- [Records for the task]:
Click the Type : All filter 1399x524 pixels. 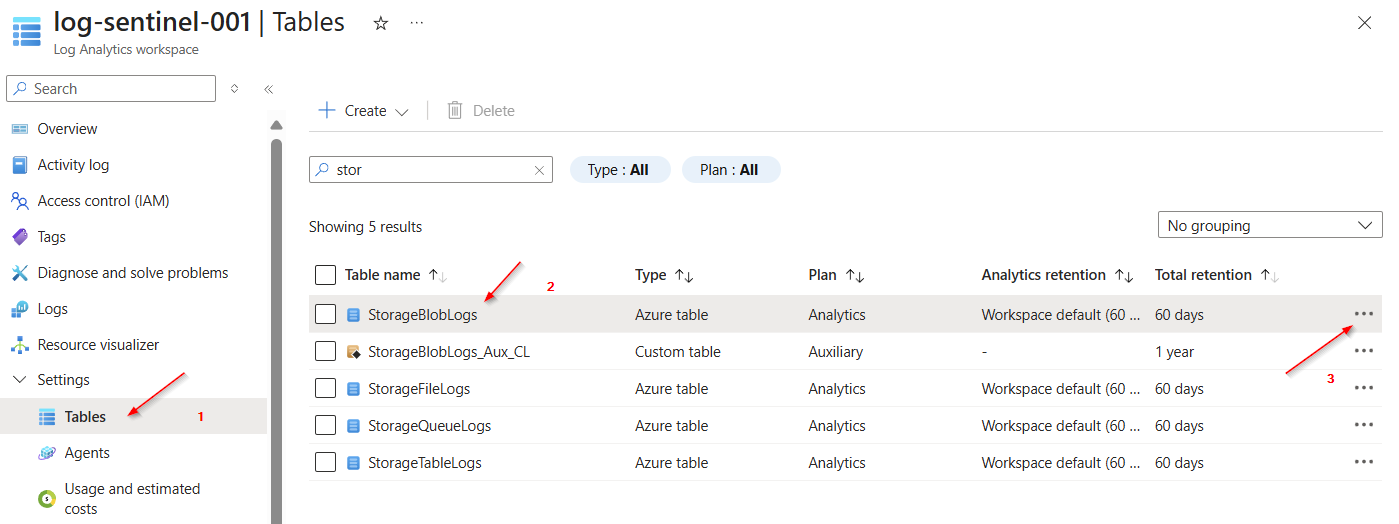click(619, 170)
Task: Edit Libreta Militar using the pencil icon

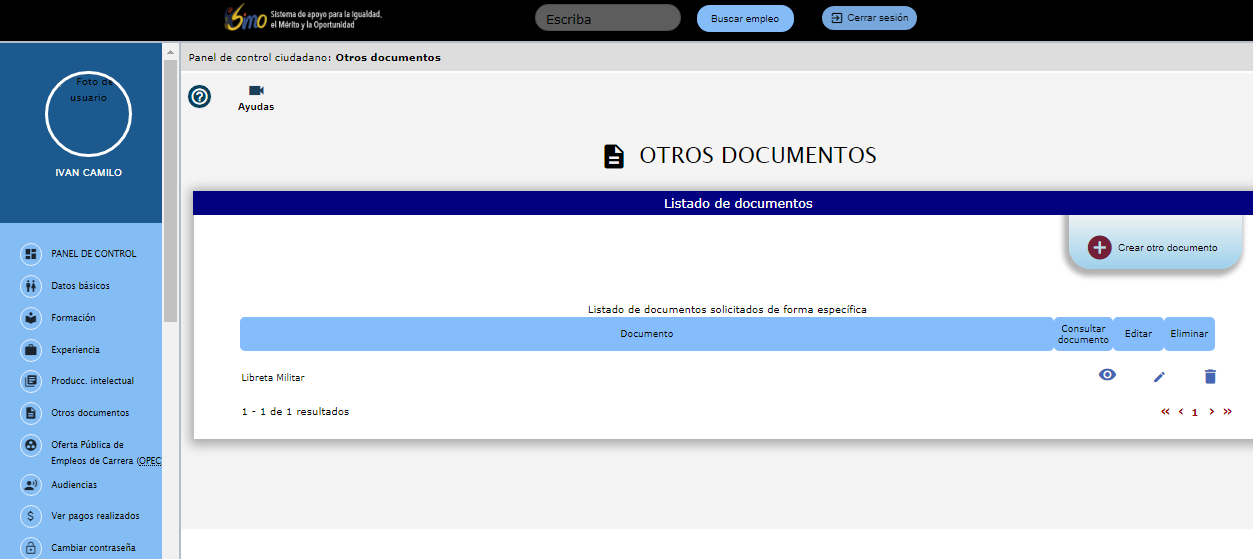Action: click(1159, 377)
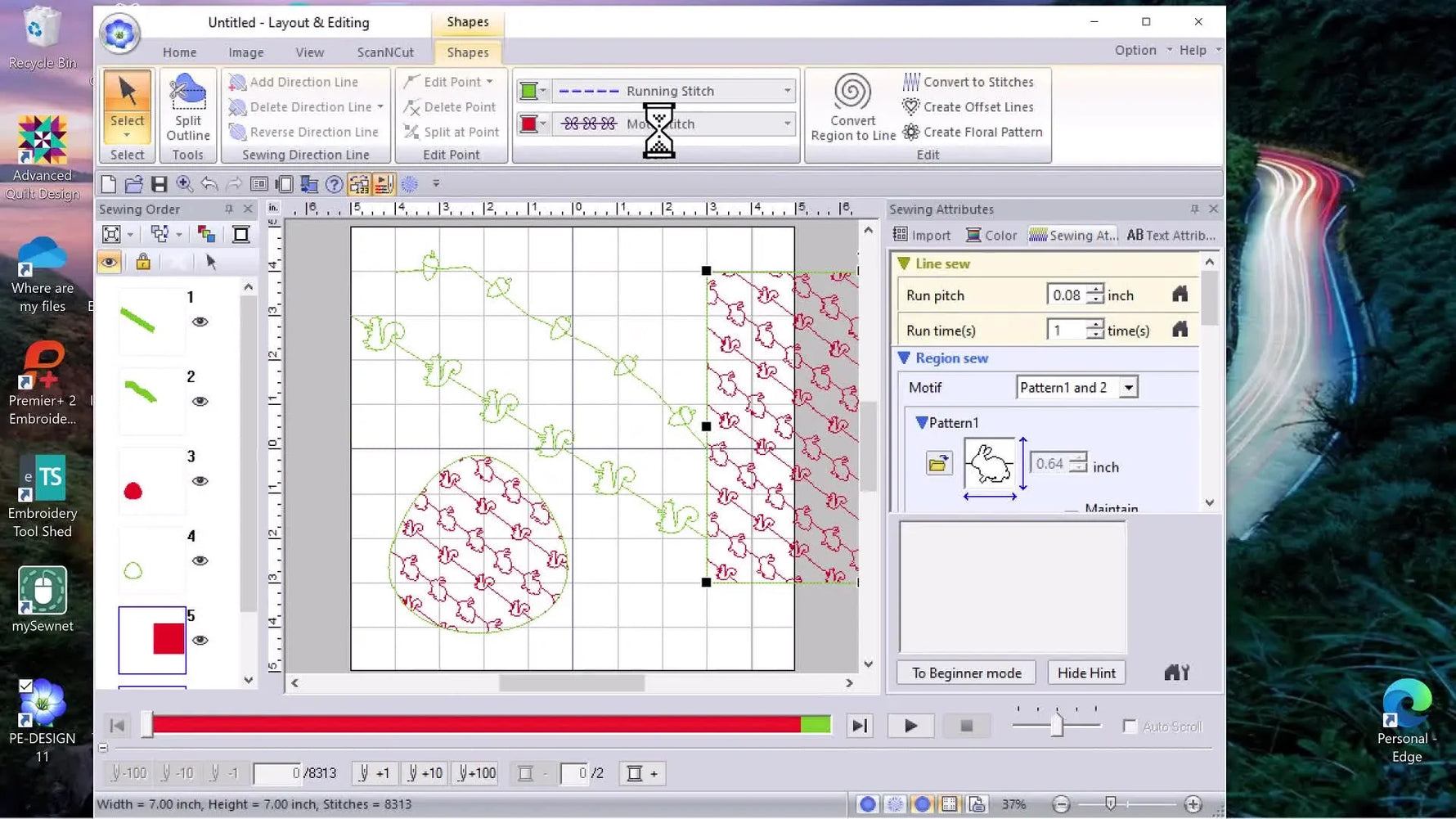Enable the Auto Scroll checkbox
The image size is (1456, 819).
[x=1130, y=727]
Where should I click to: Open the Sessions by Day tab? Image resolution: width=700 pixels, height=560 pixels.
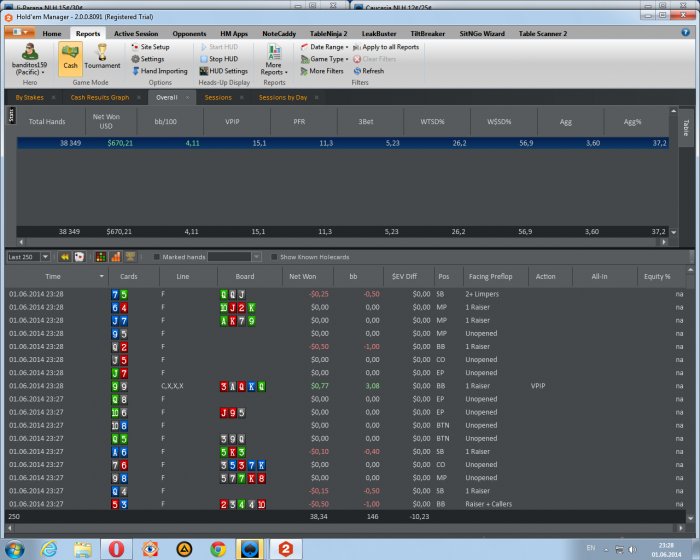[x=283, y=98]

- [Exercise goal]: Copy exactly the lines that begin at the one containing "Task: Edit Libreta" and end at the last line of the records, both included, omitting the pictures.

- [The answer]:
Task: Edit Libreta Militar using the pencil icon

Action: click(1159, 377)
Enable the Auto Scroll checkbox
The image size is (1456, 819).
[x=1130, y=727]
Where should I click to: Open the Sessions by Day tab? Image resolution: width=700 pixels, height=560 pixels.
[x=283, y=98]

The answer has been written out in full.